Study: Use of nonaspirin nonsteroidal anti-inflammatory drugs during pregnancy and the risk of spontaneous abortion. (Nakhai-Pour HR, Broy P, Sheehy O, Brard A. CMAJ. 2011;183:1713-1720.)
This analysis published in the Canadian Medical Association Journal shows that the use of non-aspirin NSAIDs during pregnancy more than doubles the risk of miscarriage. Specifically, the investigators analyzed information for 4705 women who were between 15 and 45 years of age and determined that the risk of miscarriage was 2.43 times higher in women exposed to non-aspirin NSAIDs than in women who were not. Women who had a planned abortion or a spontaneous abortion after 20 weeks of gestation were excluded. All types of non-aspirin NSAIDS were found to increase the risk. The investigators hypothesized that non-aspirin NSAIDS may suppress prostaglandin synthesis by the uterus during pregnancy, lowering the probability that pregnancies will be maintained.
Clinical implications for primary care: Advise your pregnant patients not to use NSAIDs to treat their migraines. Also, it is probably best that women who are actively trying to get pregnant should avoid these agents. Acetaminophen would be a better choice for treating headache during pregnancy than an NSAID.
Study: Triptan exposure during pregnancy and the risk of major congenital malformations and adverse pregnancy outcomes: results from the Norwegian Mother and Child Cohort Study (Nezvalov-Henriksen K, Spigset O, Nordeng H. Headache. 2010;50:563-575.)
Data for this study was retrieved from the newest dataset released by The Norwegian Mother and Child Cohort Study in December 2008 and records in the Medical Birth Registry of Norway. The study population consisted of 69,929 pregnant women and their newborn children. In this population, 1535 women (2.2%) used triptan therapy during pregnancy. No association was found between triptan use during the first trimester of pregnancy and an overall increased risk of major congenital malformation. No adverse pregnancy outcomes in the triptan group were noted compared with controls. Triptan use late in pregnancy was found to be associated with a slight increase in risk of atonic uterus and hemorrhage during labor.

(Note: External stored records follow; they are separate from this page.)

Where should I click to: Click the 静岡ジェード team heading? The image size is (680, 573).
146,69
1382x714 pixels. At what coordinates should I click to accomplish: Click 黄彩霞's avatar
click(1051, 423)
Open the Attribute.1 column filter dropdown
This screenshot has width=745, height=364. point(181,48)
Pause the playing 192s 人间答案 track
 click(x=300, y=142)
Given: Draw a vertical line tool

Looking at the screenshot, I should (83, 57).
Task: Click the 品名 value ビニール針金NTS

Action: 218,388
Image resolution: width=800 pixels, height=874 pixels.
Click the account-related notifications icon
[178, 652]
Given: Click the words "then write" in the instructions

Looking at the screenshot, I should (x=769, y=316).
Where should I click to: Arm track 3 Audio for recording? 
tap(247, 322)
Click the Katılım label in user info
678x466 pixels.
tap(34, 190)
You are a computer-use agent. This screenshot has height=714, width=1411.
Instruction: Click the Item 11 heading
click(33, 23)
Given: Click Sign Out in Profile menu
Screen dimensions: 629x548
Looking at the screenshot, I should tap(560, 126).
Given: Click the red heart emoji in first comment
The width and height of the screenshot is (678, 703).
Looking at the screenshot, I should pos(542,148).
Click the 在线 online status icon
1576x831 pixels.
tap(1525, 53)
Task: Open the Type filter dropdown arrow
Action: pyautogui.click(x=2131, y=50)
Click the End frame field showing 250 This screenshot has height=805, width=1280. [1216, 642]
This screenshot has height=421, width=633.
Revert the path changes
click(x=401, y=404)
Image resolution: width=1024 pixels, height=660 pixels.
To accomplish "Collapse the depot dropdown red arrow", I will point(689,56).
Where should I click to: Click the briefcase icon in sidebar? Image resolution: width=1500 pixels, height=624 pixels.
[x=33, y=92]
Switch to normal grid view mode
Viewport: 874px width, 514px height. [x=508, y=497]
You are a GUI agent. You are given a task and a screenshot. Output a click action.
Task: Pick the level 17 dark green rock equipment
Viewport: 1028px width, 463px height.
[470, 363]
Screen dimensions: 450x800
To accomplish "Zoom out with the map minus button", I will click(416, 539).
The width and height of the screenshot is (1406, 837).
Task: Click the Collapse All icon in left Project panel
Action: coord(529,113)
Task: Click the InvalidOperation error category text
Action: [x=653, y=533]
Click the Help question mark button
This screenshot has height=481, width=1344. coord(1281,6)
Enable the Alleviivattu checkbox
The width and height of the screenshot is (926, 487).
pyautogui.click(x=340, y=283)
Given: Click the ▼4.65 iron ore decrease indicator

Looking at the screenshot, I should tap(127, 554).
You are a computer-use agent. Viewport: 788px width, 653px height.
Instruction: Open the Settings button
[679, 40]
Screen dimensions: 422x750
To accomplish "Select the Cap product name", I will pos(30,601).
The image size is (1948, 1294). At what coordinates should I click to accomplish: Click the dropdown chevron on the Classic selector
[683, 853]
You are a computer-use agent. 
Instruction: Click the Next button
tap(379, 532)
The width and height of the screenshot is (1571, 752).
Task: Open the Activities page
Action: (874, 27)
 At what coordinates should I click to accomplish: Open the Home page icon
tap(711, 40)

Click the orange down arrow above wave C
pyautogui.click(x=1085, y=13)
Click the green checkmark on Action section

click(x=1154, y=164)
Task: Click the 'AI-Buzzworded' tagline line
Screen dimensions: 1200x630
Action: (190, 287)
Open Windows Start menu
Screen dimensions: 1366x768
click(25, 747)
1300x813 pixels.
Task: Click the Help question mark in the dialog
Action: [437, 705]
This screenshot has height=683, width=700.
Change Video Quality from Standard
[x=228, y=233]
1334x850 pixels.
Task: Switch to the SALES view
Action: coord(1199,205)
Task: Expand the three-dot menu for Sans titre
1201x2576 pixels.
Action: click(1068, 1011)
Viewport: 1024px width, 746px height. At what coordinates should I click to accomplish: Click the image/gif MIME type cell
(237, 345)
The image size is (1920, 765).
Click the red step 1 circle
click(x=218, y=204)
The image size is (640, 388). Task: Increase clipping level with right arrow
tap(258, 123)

Clinical implications for primary care: Women who suffer with migraines during pregnancy may be candidates for triptan therapy especially during their first trimester. Although triptans are designated as Category C during pregnancy, there was no increased risk shown in fetal malformations among the large number of women analyzed in this study. Data from triptan registries in the US is similarly positive. You can offer this important reassurance to your female patients who suffer from migraines and are either trying to get pregnant or who are pregnant.